Chateau Changyu Moser XV in Ningxia and Chateau Changyu Reina in Shaanxi province are due to open to the public in the coming months.
"Wines made in the six chateaus cater to a wide range of consumers. Some can be served at home, while others are suited to national banquets, and some exquisite varieties can be collected as an investment," Li says.
"Chateau wines are Changyu's most competitive products, boasting annual average sales growth of 45 percent since 2008," says Sun Jian, deputy general manager of Changyu.
Li, the engineer, says Changyu has chosen to join forces with the world's most prestigious chateaus to build its chateaus in China. The idea is to ensure premium quality.
Chateau Changyu-Castel was built in 2002 in cooperation with the Castel Group of Bordeaux, France.
Five years later, with the participation of vintners from France, the US, Italy and Portugal, Changyu spent 500 million yuan to establish Chateau Changyu AFIP Global in Beijing's Miyun county.
The same year, an ice wine chateau in Liaoning province was built in cooperation with Aurora Icewine Co Ltd, the biggest ice wine company in Canada.
Chateau Changyu Moser XV has been jointly developed by Changyu and the Austrian winemaker Lenz Moser, whose family has run wineries for 15 generations.
Changyu chateau wines have been winning over European consumers.

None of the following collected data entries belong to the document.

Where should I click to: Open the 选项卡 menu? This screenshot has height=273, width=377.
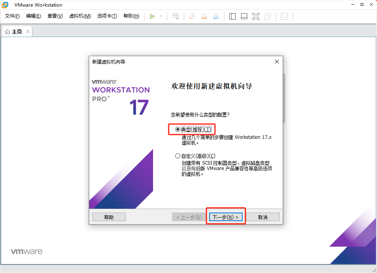[107, 16]

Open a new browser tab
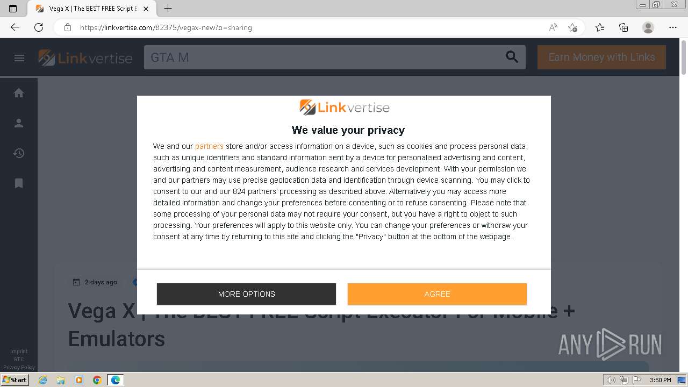[x=168, y=9]
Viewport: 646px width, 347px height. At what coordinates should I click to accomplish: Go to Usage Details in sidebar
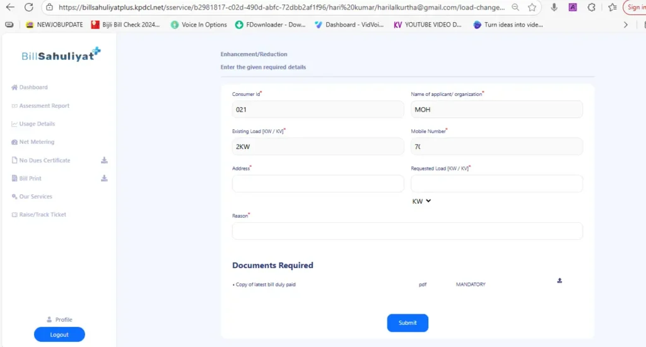click(x=37, y=124)

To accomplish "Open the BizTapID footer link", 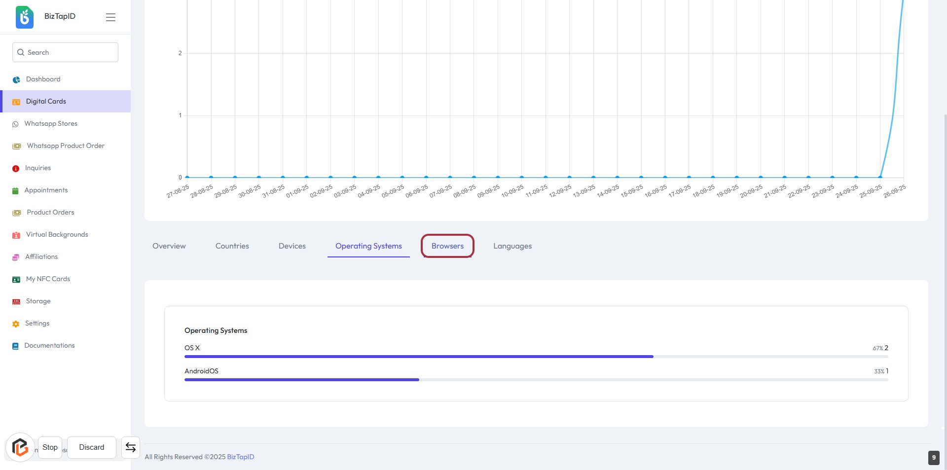I will pos(240,457).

Last year, Changyu Jiebaina was put on the shelves of Waitrose Ltd outlets in the United Kingdom.
Although Waitrose didn't continue to sell the wine after the trial, a spokesman says that the Changyu Jiebaina was selling out "quickly, much faster than we expected, and we were thrilled with our customers' reaction to this new and unknown wine", according to wine publication Decanter.

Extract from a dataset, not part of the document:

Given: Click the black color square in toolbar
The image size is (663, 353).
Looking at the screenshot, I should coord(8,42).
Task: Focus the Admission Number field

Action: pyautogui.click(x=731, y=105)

In March, Berry Brothers Rudd, Britain's oldest wine merchant, announced it will permanently stock four Changyu wines: Chateau Changyu Moser XV and three ice wines.
Changyu plans to expand its chateau portfolio by building a "wine city" in its home base of Yantai in 2016, where it will invest about 6 billion yuan.
Besides two wine and brandy chateaus, the "wine city" has a research institute, wine production center, a vineyard, a European-style village and an international wine trading center.
The number of chateaus in Yantai will reach 150 by 2015, the Yantai Vine and Wine Office says.
Besides Chinese wine heavyweights like Changyu, China Great Wall Wine Co Ltd and Dynasty Fine Wines Group Ltd, alcoholic drinks maker Kweichow Moutai Co is building a wine chateau.
However, industry experts say building and running a chateau in China is not easy.
"Chateau builders may face crucial challenges from domestic and foreign wine heavyweights as they don't have parallel advantages in grape growing, wine-making techniques and marketing," says Li Hua, professor at Northwest Agriculture and Forest University.
In April, Domaines Barons de Rothschild, Chateau Lafite's parent company, teamed up with CITIC Capital Holdings Ltd, China's largest State-owned investment company, to build a chateau in Penglai, a city on the easternmost tip of Shandong, one of China's largest wine-producing areas.
The vineyard around the chateau will reach 50 hectares, which is expected to produce 20,000 bottles of wine in its first production year, set for 2016.
More than 90 percent of the wines produced here target the Chinese market.
Data from the National Bureau of Statistics show that the sales volume and net profit of domestic wine producers declined in the first half of this year.
Chinese customs say first-half wine imports rose 20.9 percent to 140.6 million liters, and the value of imported wines rose 8.2 percent to 535.3 million euros ($713.34 million).
The declining demand for domestic wines is casting a shadow on chateau development in the country.
For example, Yanqing county of Beijing announced in July that it had stopped work on 40 of the 44 chateaus it had planned to build for next year's 11th International Conference on Grapevine Breeding and Genetics.
Li suggested that any vineyard planning to build a chateau should construct something unique, instead of just copying overseas facilities.
Lyu Chang contributed to this story.